What to work on: Only the lines from the one containing "At what coordinates" through the end of the entries should be returned, exactly as they are, with the pictures omitted.

********************

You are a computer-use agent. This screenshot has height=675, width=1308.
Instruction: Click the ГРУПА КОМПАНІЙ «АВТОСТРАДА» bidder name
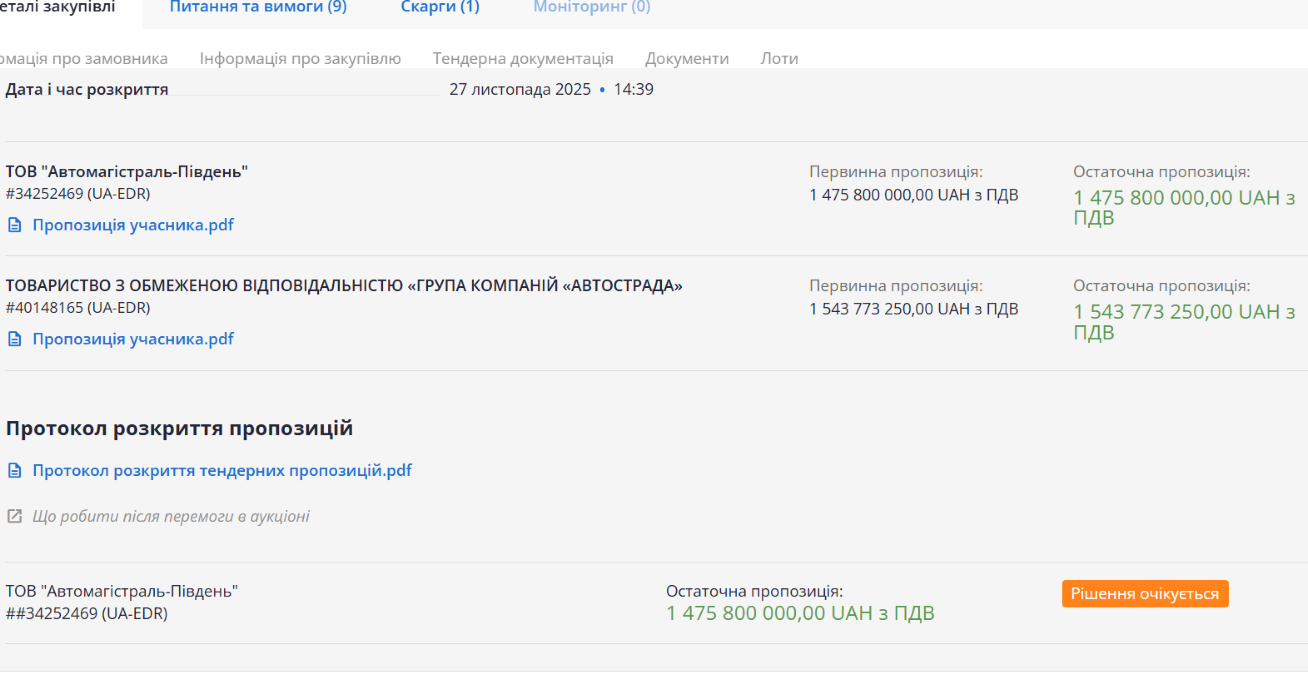click(x=344, y=286)
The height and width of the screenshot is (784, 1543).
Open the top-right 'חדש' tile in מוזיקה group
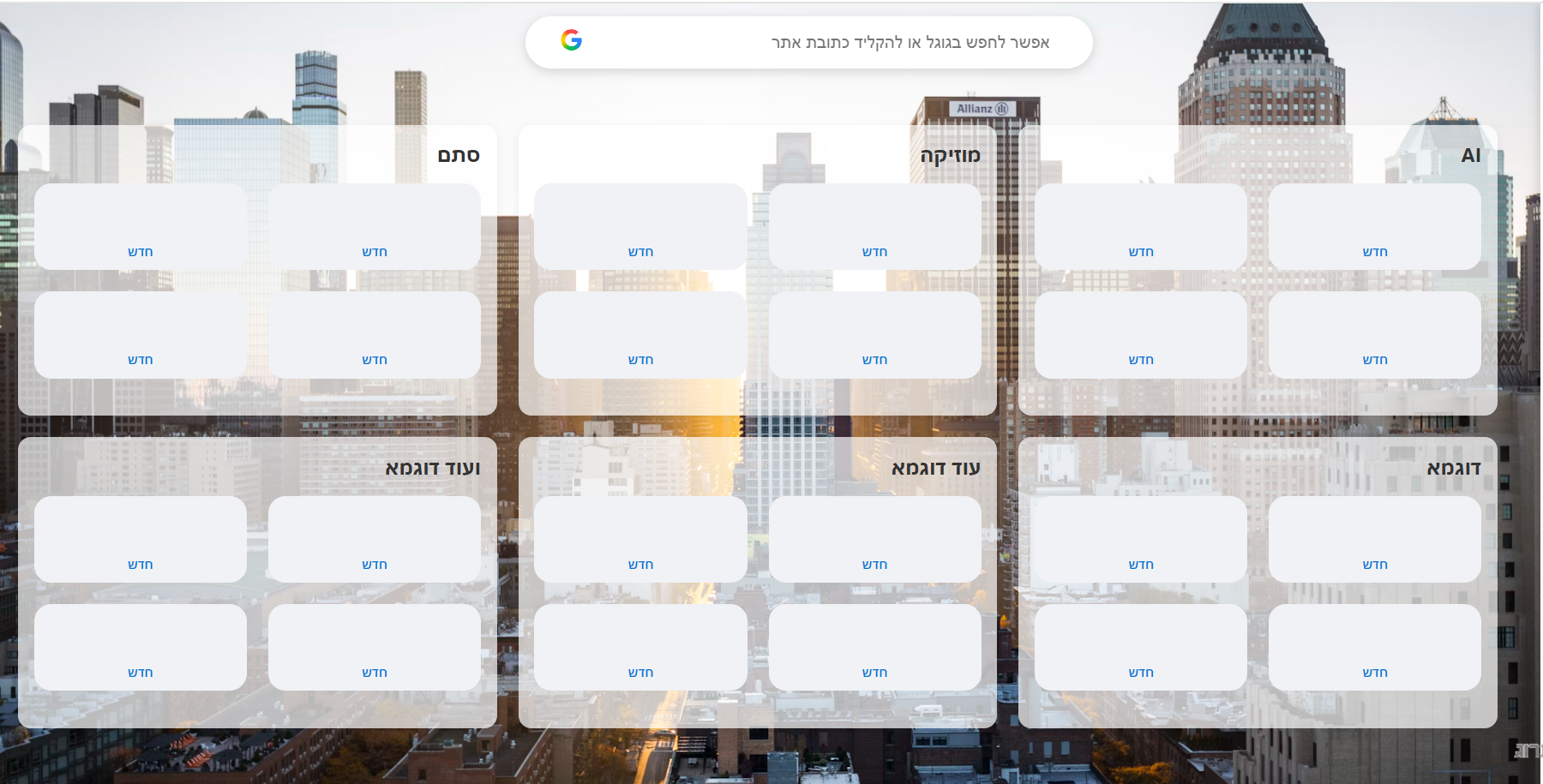(x=874, y=227)
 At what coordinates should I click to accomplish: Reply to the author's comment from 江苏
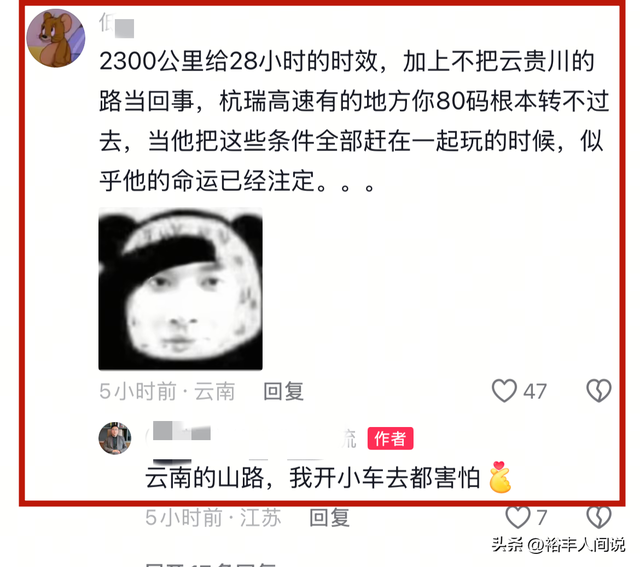(x=329, y=518)
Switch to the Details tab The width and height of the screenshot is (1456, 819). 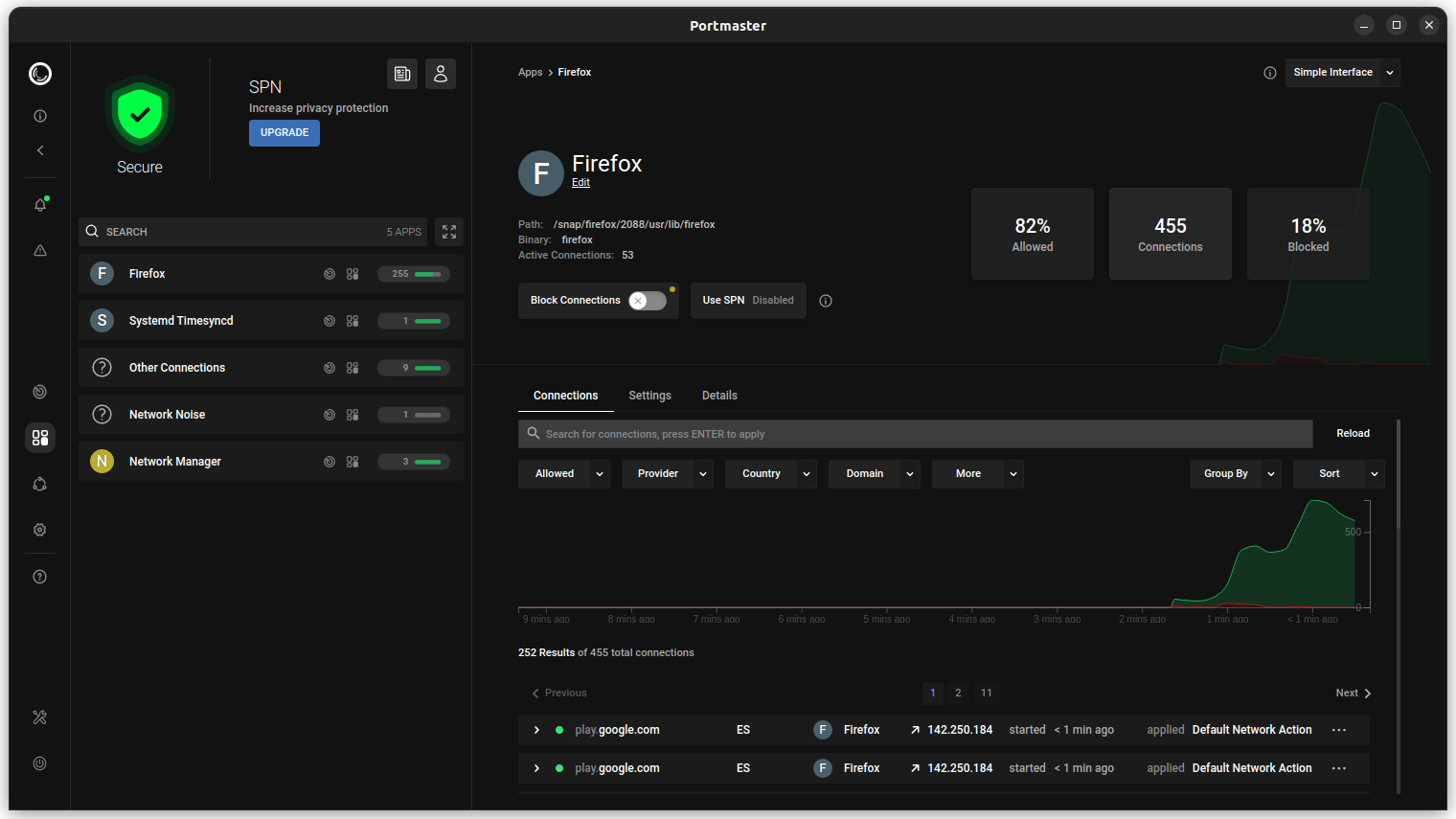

********************

Result for this exercise:
 At what coordinates should I click to accomplish: Reply to the author's comment from 江苏
(x=329, y=518)
Switch to the Details tab The width and height of the screenshot is (1456, 819). 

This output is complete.